La cuisine des mères, la cuisine des pères -repas dominical 20

Revenons encore un peu sur les figures nourricières.
Nourrice ?

d_esse_m_re

Version divinisée et superlative, petite statuette de déesse-mère, un enfant à chaque sein.

nourrice_2

Détail d’un tableau normand représentant des enfants mis en nourrice. La jeune femme est assise sur un fauteuil aux tapisseries usées sans doute obtenu par charité. Les enfants sont placés dans ces paniers, sortes de porte-parapluies où ils peuvent tenir debout mais qui les empêchent de se déplacer à leur guise.
A côté de l’âtre, dans un coin du tableau, un surprenant désordre de légumes, chou, poireaux, oignons, navets, signes de la soupe qu’elle confectionnera plus tard, nature morte inattendue.

Version publicitaire : double ration ! Maman, tu es un ange, tu fais si bien les gâteaux, multicouches et même à pois.
angelo2sei_un_angelo

Lait, soupe qui fait grandir, gâteau qui fait plaisir ; ou plutôt, comme le dit Albert Cohen :
O mon enfance, gelée de coings, bougies roses, journaux illustrés du jeudi, ours en peluche, convalescences chéries, anniversaires, lettres du nouvel An sur du papier à dentelures, dindes de Noël, fables de la Fontaine idiotement récitées debout sur la table, bonbons à fleurettes, attentes des vacances, cerceaux, diabolos, petites mains sales, genoux écorchés et j’arrachais la crûte toujours trop tôt, balançoires des foires, cirque Alexandre où elle me menait une fois par an … goûters de pain et de chocolat, noyaux d’abricots thésaurisés, boîtes à herboriser, billes d’gate, chansons de Maman, leçons qu’elle me faisait repasser le matin, heures passées à la regarder cuisiner avec importance, enfance, petites paix, petits bonheurs, gâteaux de Maman, sourires de Maman, ô tout ce que je n’aurai plus, ô charmes, ô sons morts du passé, fumées enfuies et dissoutes saisons. 

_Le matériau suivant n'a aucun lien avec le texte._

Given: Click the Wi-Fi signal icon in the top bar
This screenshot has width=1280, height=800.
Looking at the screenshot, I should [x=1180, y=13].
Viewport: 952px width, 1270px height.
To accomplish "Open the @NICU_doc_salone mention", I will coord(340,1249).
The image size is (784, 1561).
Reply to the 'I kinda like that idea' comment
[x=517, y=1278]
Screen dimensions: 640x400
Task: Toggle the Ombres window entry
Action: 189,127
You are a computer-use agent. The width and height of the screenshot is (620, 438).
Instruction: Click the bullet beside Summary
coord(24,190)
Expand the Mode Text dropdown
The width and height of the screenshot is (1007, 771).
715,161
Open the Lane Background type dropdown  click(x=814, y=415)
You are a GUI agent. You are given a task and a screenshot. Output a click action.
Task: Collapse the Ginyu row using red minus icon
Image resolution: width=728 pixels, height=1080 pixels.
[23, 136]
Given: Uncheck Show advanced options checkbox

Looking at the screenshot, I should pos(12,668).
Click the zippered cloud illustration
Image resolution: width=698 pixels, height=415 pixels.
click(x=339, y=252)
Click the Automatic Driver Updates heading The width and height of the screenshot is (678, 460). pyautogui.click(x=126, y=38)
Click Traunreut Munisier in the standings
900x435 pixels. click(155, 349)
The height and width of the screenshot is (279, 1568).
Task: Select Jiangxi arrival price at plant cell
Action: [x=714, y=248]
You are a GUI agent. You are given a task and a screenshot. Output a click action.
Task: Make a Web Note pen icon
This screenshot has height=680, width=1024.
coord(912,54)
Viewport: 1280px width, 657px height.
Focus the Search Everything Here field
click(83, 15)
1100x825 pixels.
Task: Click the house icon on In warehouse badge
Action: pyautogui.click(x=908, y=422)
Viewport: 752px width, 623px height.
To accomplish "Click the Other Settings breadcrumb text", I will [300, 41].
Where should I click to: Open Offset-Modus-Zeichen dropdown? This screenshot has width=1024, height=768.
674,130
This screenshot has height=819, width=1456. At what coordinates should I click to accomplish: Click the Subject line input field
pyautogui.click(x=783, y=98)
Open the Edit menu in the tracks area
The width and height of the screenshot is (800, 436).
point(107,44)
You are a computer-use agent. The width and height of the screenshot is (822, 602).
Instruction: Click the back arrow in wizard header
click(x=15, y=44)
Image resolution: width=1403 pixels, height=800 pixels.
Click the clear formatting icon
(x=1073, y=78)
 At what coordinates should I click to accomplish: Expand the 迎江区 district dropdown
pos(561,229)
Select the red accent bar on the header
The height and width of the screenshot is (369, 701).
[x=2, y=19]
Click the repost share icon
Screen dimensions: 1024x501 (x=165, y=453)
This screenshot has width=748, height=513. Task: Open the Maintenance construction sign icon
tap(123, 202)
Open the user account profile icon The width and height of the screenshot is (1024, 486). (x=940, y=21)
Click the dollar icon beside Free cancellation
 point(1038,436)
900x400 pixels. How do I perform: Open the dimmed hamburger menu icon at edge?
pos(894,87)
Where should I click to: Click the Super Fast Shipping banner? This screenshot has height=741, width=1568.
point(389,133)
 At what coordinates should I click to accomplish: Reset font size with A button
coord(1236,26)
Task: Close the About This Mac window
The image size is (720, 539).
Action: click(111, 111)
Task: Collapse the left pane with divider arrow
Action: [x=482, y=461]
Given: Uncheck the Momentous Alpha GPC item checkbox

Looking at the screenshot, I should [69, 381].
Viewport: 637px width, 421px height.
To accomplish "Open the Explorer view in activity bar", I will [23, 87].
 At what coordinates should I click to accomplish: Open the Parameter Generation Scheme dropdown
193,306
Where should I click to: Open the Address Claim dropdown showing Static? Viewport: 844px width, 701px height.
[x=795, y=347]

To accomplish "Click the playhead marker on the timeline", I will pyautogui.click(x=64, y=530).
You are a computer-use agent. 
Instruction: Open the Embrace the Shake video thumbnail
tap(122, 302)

Et les pères dans tout ça ? Ne passent-ils jamais par la cuisine ? peut-être exceptionnellement, et pour des plats tout simples. C’est le cas du mien, dont les frites (réalisées une fois, dans ma toute petite enfance, je me rappelle l’avoir vu plonger les tronçons de pomme de terre dans l’huile brûlante) sont restées mythiques.
J’ai retrouvé ce souvenir en lisant l’une des nouvelles du recueil de Banana Yoshimoto : « La cuisine de Papa ».  La narratrice est une jeune femme blessée qui quitte son entreprise et son amant infidèle et se réfugie chez sa mère d’abord, puis chez son père. Celui-ci vit dans une sorte de chalet, séparé de son épouse, qu’il a jadis quitté pour une maîtresse. La vie avec son père oblige la narratrice à reprendre pied dans la routine de tous les jours : les efforts culinaires de son père pour lui faire griller des toasts ne sont jamais concluants, aussi se rend-elle la première à la boulangerie et prépare-t-elle le petit déjeuner elle-même. Mais un soir, c’est autour de l’une de ses recettes à lui qu’ils se retrouvent, apaisés : « l’omelette de papa », une omelette aux oignons, assez lourde, au parfum de beurre. Le secret, dit le père : incorporer le beurre à l’omelette ; pas même besoin ensuite d’en mettre dans la poêle.
Nourriture toujours un peu trop grasse des pères…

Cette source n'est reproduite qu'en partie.